## What is required
Copy all of the data below, requests included, and shift every coordinate in the answers up by 3. Leave the pictures out.

## Excerpted data
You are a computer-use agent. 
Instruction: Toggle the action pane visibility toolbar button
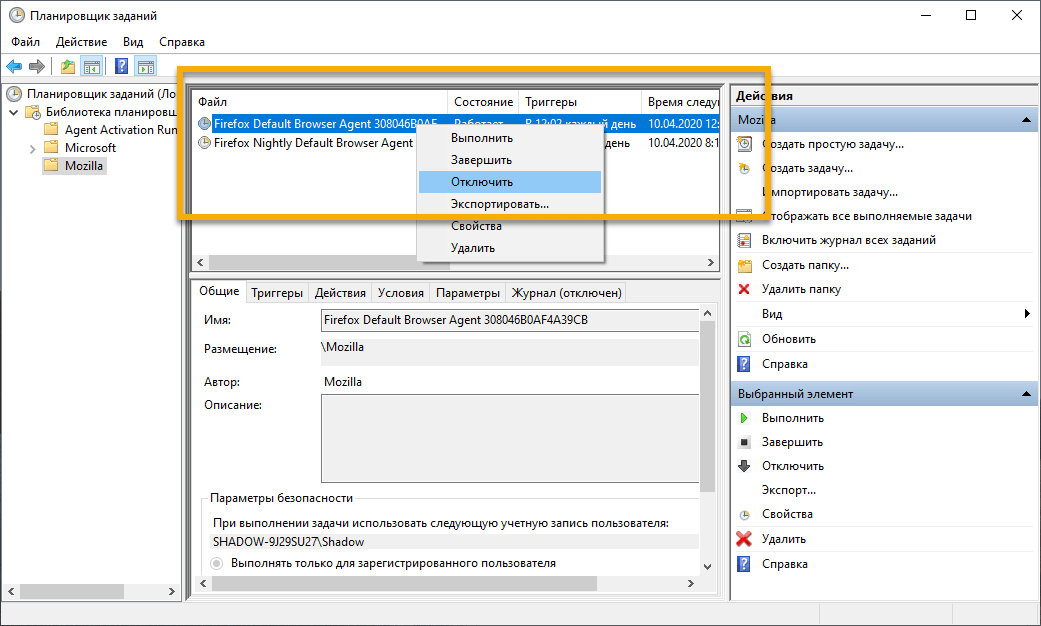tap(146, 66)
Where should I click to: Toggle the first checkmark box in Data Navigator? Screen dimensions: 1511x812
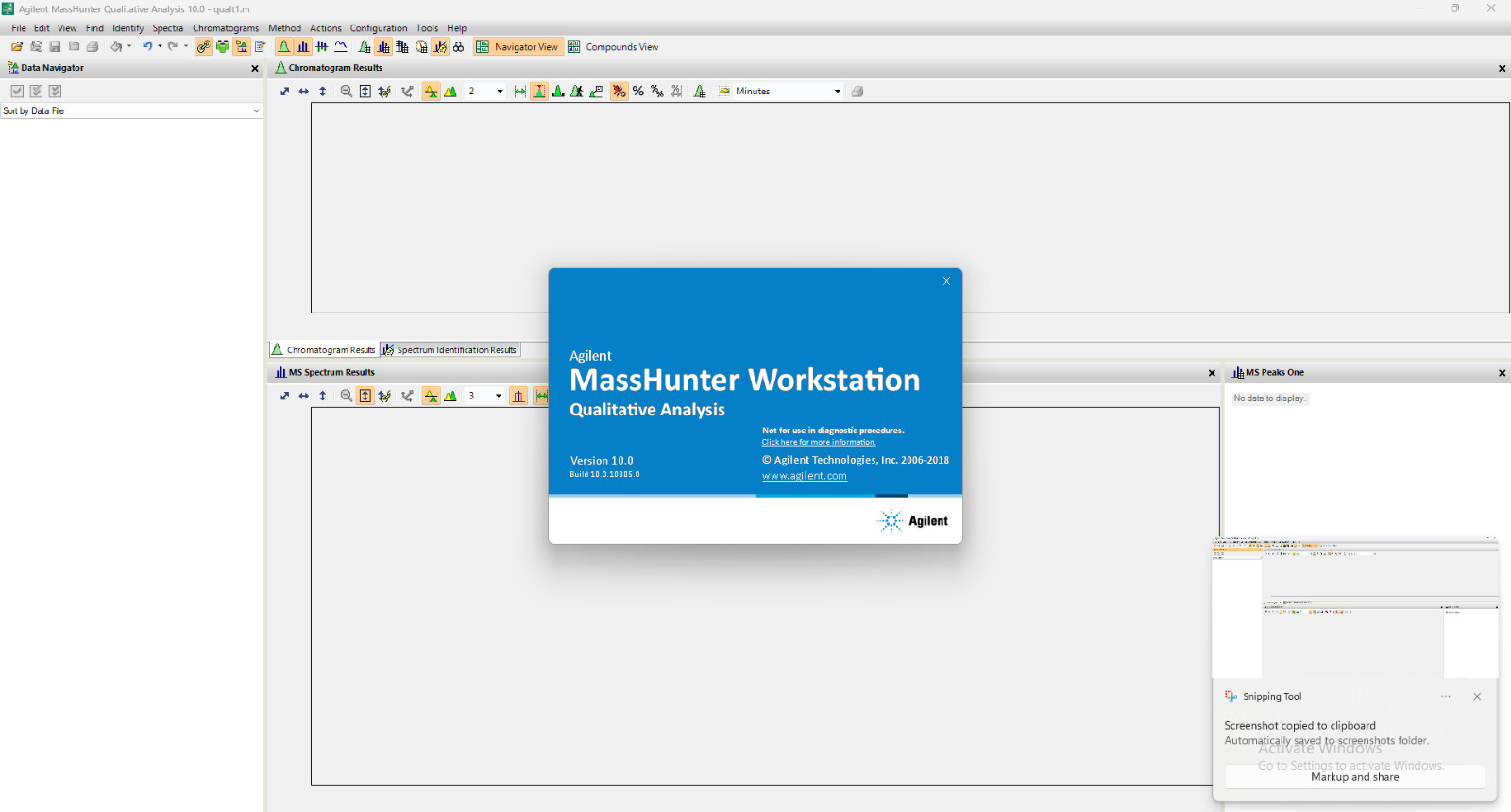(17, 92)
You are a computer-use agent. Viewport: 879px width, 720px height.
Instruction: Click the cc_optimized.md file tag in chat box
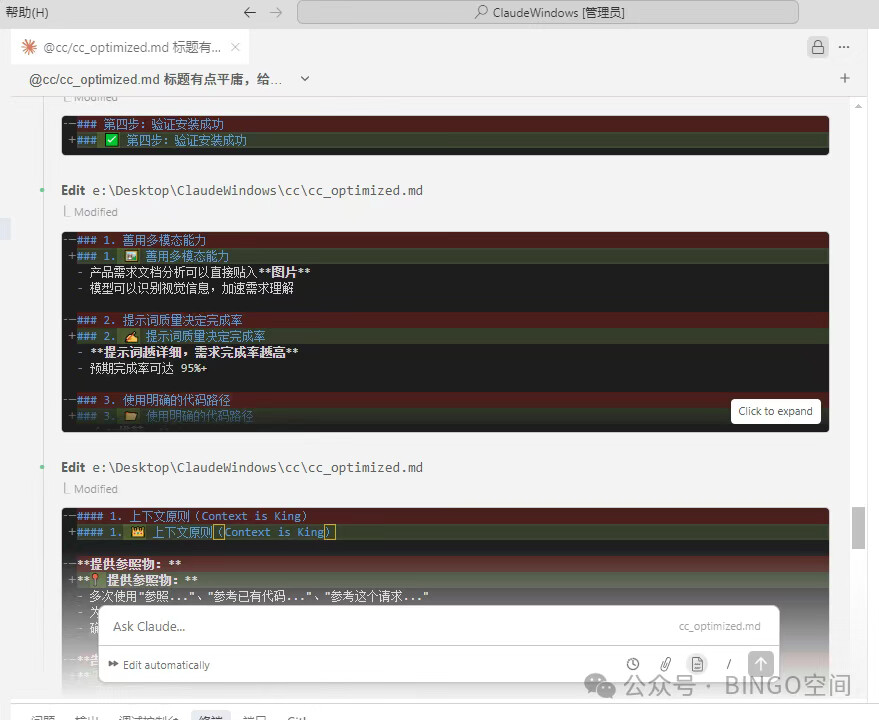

## Solution for this problem
You are a computer-use agent. 
Instruction: Toggle the action pane visibility toolbar button
tap(149, 69)
Where should I click to: Toggle the first checkmark box in Data Navigator? Screen dimensions: 1511x812
(20, 95)
You are a computer-use agent. Viewport: 879px width, 720px height.
Instruction: Click the cc_optimized.md file tag in chat box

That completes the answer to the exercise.